Each transformation was accompanied by a tweet from Coca-Cola exclaiming; “We turned the hate you found into something happy.”
However, the people over at Gawker.com weren’t fully comfortable with Coca-Cola’s efforts to curb hateful speech – particularly after they noticed a tweet from Coke’s Twitter account that had turned the “Fourteen Words” slogan of white nationalism into a loveable balloon dog.
Gawker’s editor, Max Read, was quick to criticise the campaign, writing that “Even when the text is shaped like a dog, it is disconcerting to see Coca-Cola, the soda company, urge its social media followers to safeguard the existence and reproduction of white racists.” According to Read and his co-workers, the campaign was flawed because it didn’t offer a means of preventing trolling and offensive tweeting, but rather it repeated hateful speech and in doing so increased the potential for such writing to be seen.
To illustrate this flaw the team at Gawker created a Twitter bot called MeinCoke and tweeted lines from Mein Kampf at Coca-Cola to see if the brand would then rework the infamous text into ASCII art. Needless to say, that’s exactly what they did and when they began to receive a flurry of complaints they quickly shut the campaign down.

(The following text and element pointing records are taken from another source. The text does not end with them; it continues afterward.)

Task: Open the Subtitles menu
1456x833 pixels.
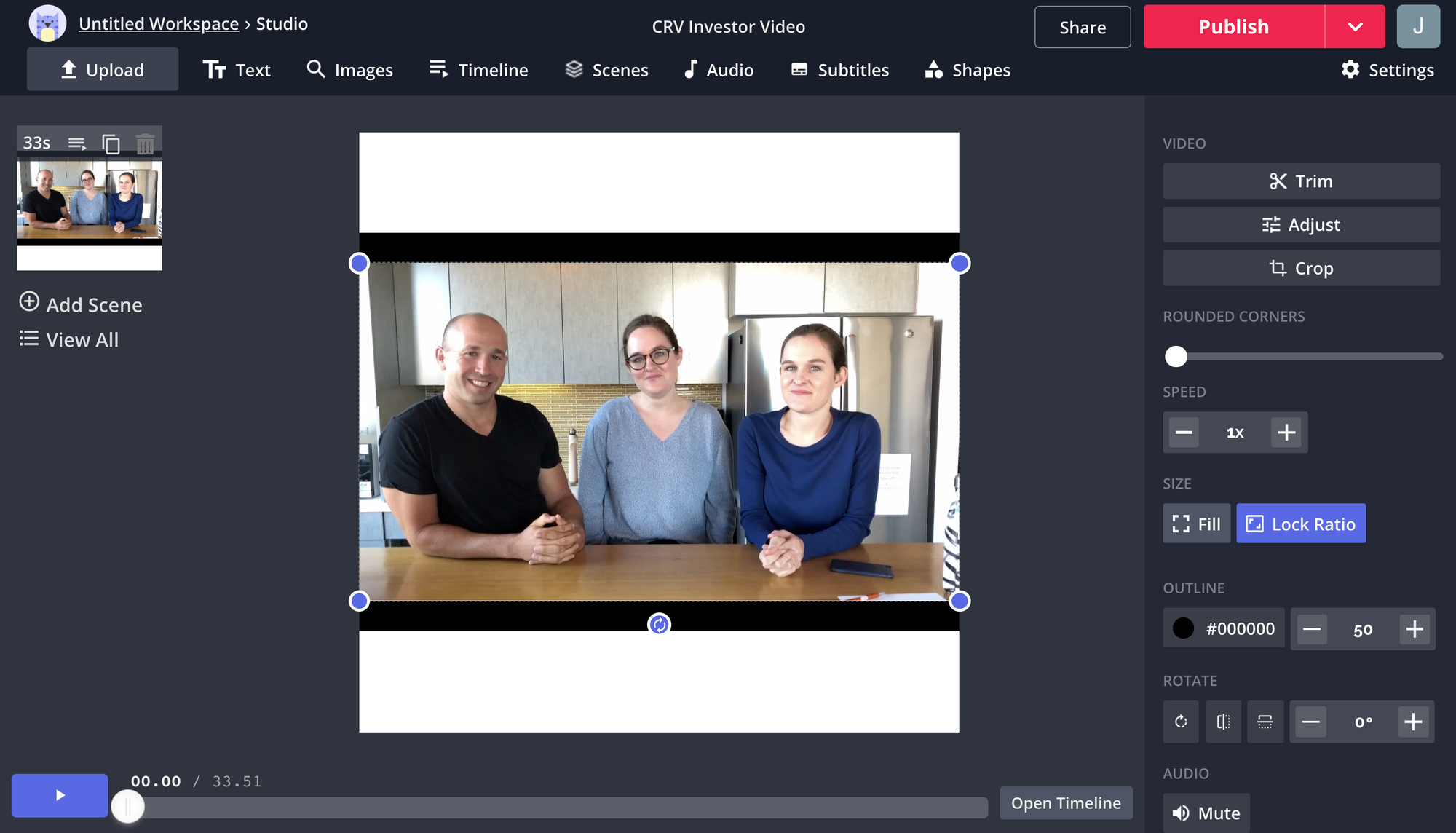Action: [840, 70]
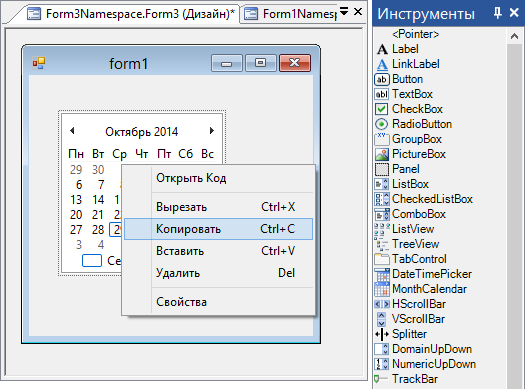Choose the TrackBar control in toolbox
The width and height of the screenshot is (525, 389).
click(406, 379)
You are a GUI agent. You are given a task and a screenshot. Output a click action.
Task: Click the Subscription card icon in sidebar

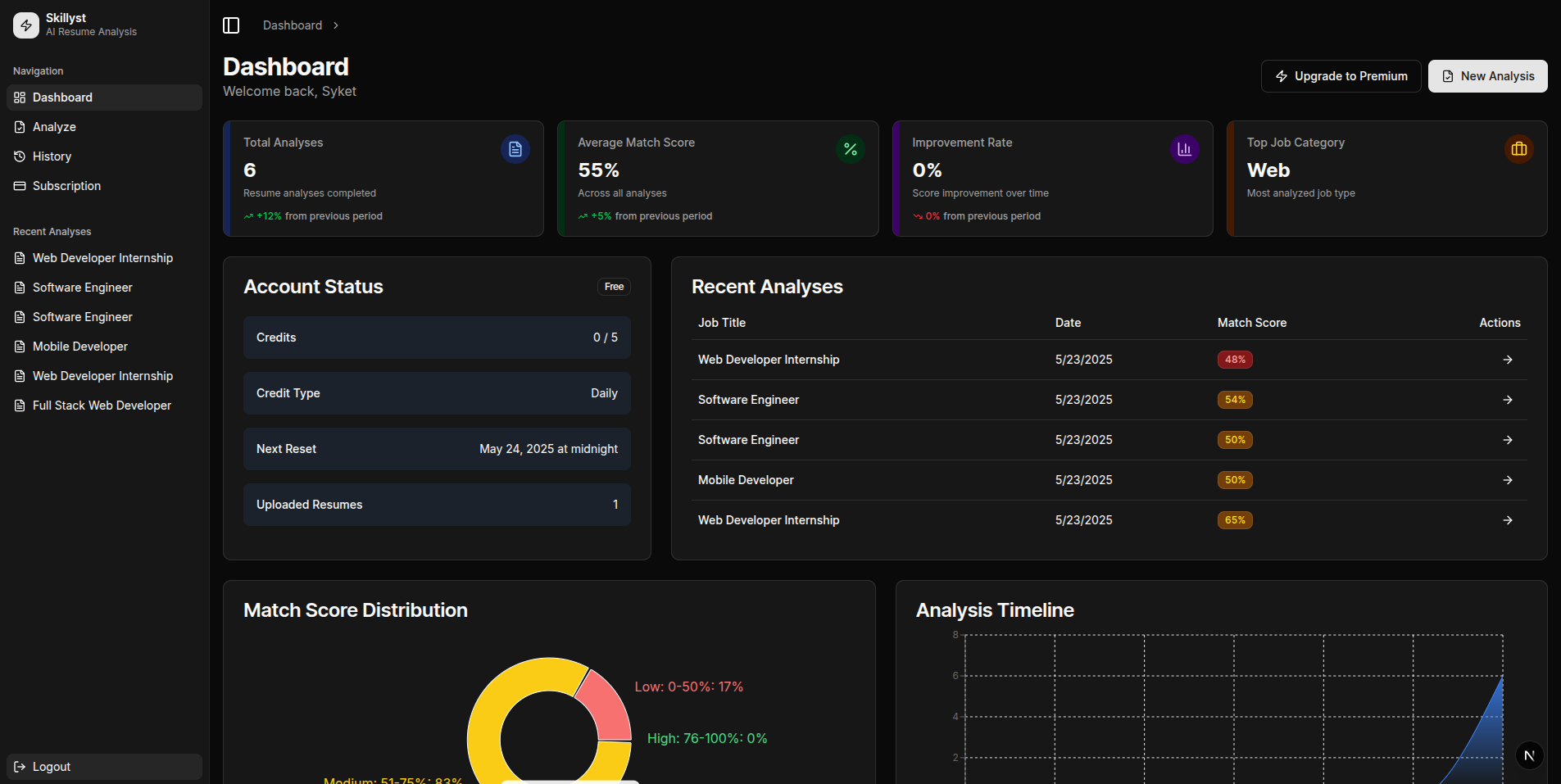pyautogui.click(x=19, y=185)
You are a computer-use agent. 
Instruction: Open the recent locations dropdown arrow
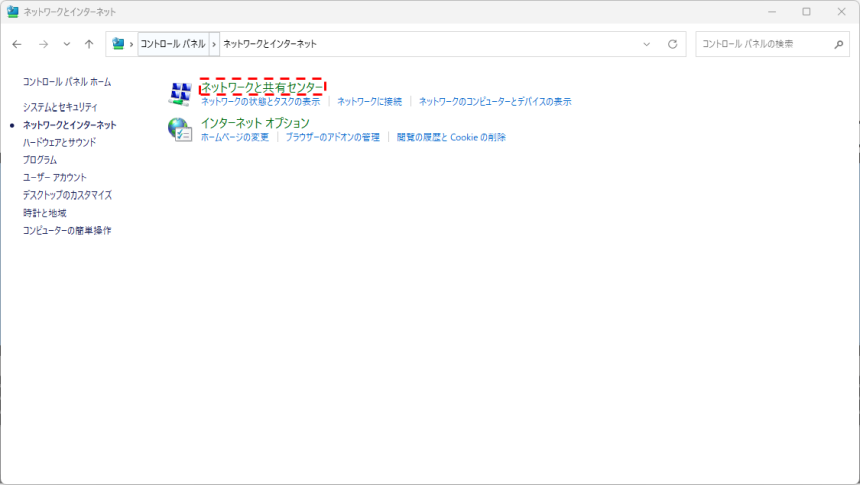[66, 44]
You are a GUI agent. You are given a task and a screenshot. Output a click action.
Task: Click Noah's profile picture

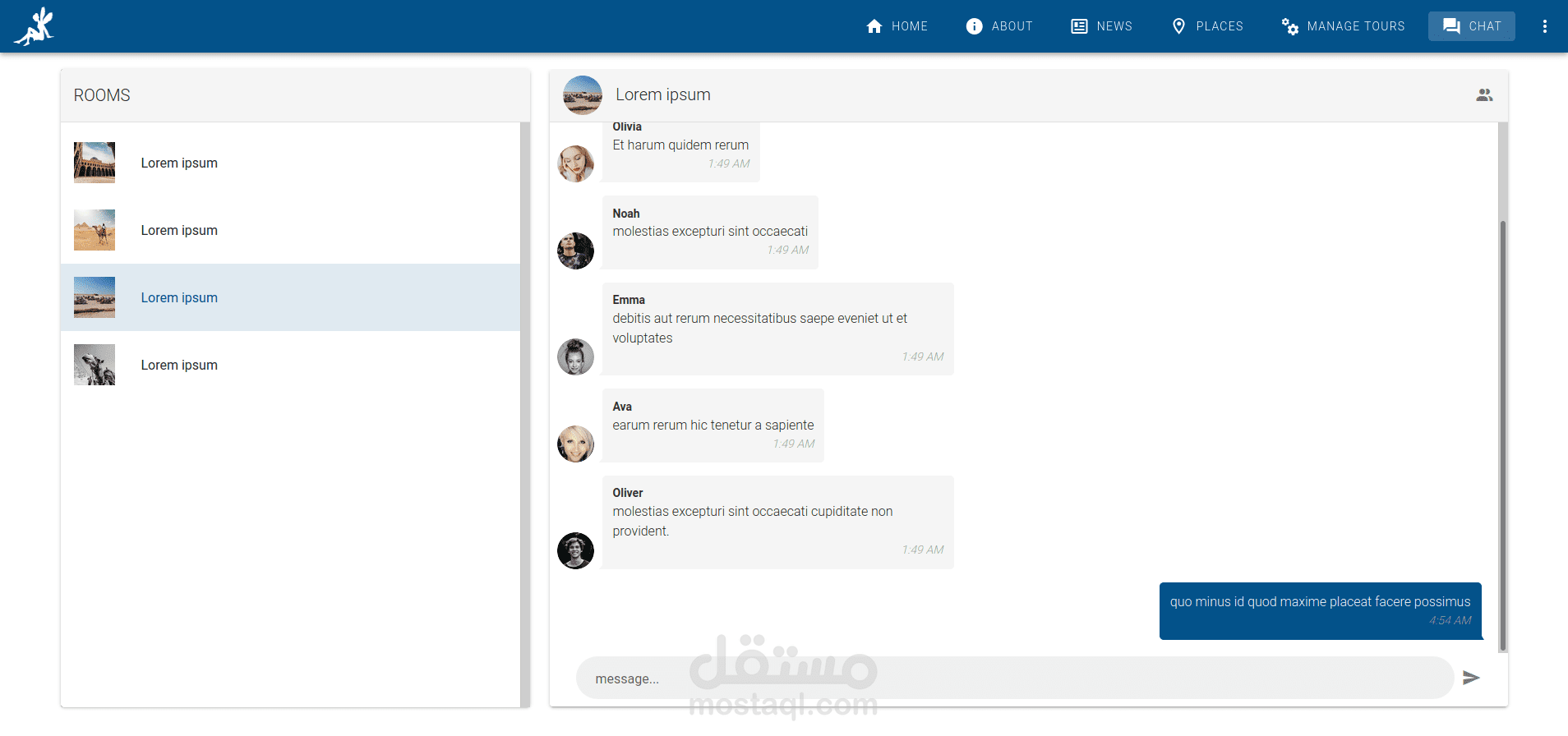575,251
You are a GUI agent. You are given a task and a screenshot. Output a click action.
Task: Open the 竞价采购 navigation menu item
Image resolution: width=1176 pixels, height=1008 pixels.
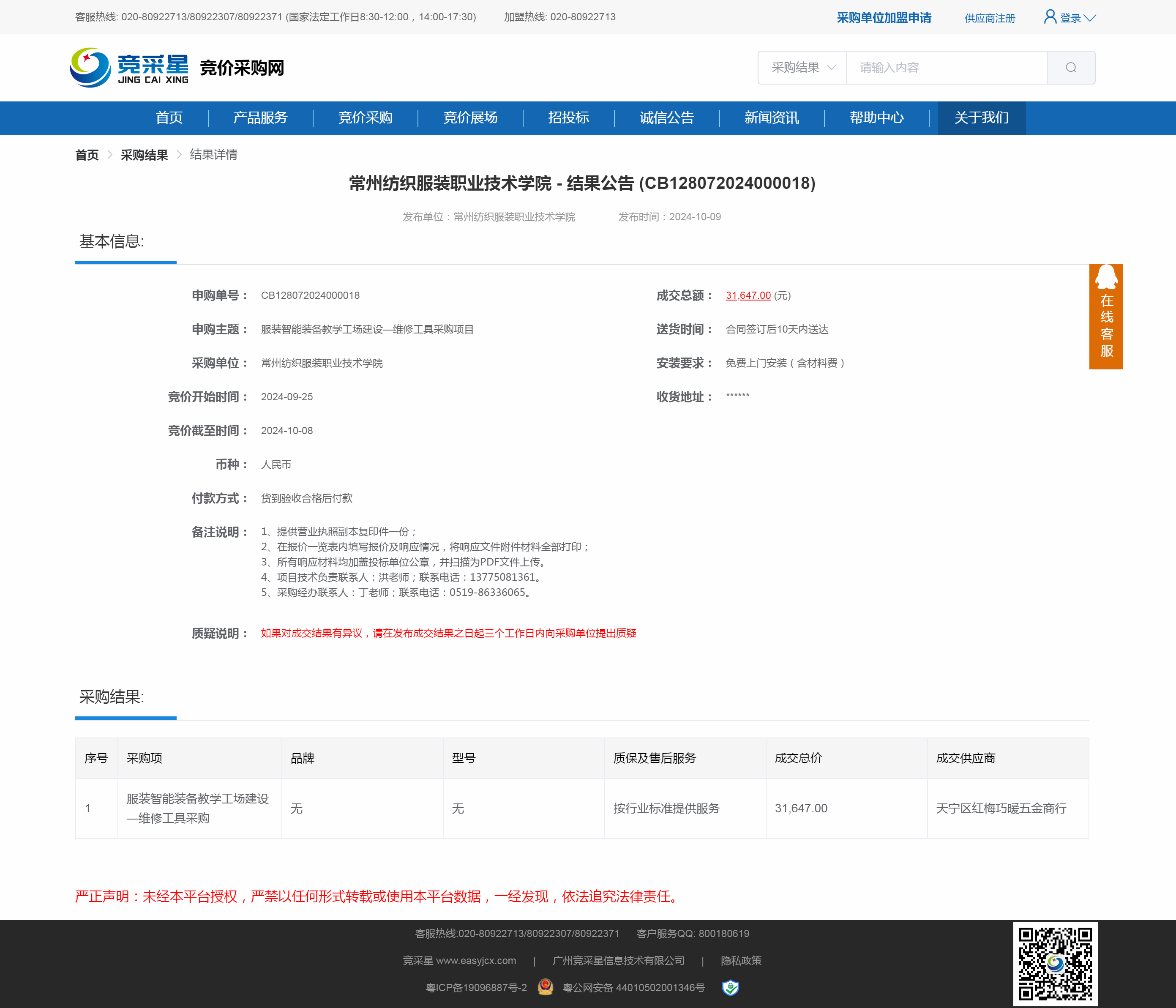pyautogui.click(x=365, y=117)
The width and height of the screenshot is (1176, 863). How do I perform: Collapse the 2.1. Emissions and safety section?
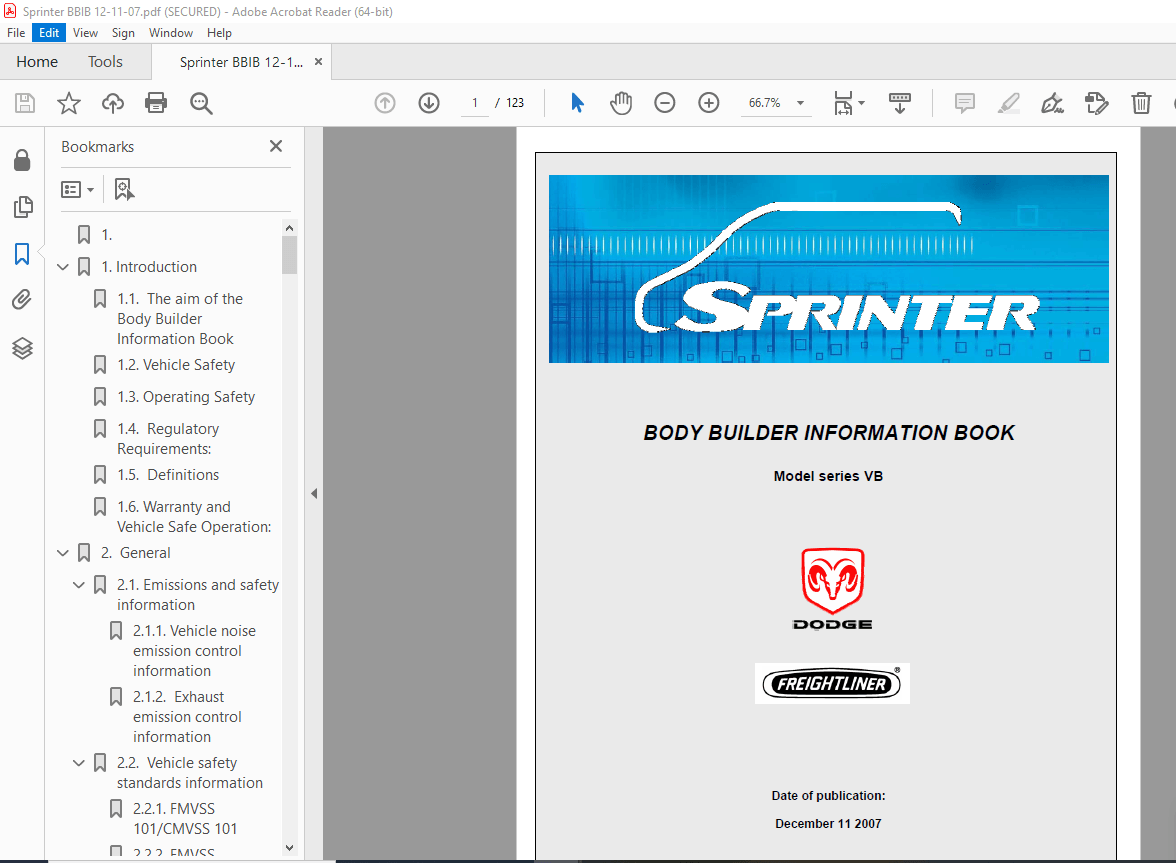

A spokeswoman from Coca-Cola has since released the following statement: “The #MakeItHappy message is simple: The Internet is what we make it, and we hoped to inspire people to make it a more positive place. It’s unfortunate that Gawker is trying to turn this campaign into something that it isn’t. Building a bot that attempts to spread hate through #MakeItHappy is a perfect example of the pervasive online negativity Coca-Cola wanted to address with this campaign.”
Whether Gawker should be hounded for corporate trolling or congratulated for highlighting a genuine flaw in the Coca-Cola’s campaign is a matter of personal opinion. Either way, it was an unfortunate end to a campaign that was at its core intended to be positive.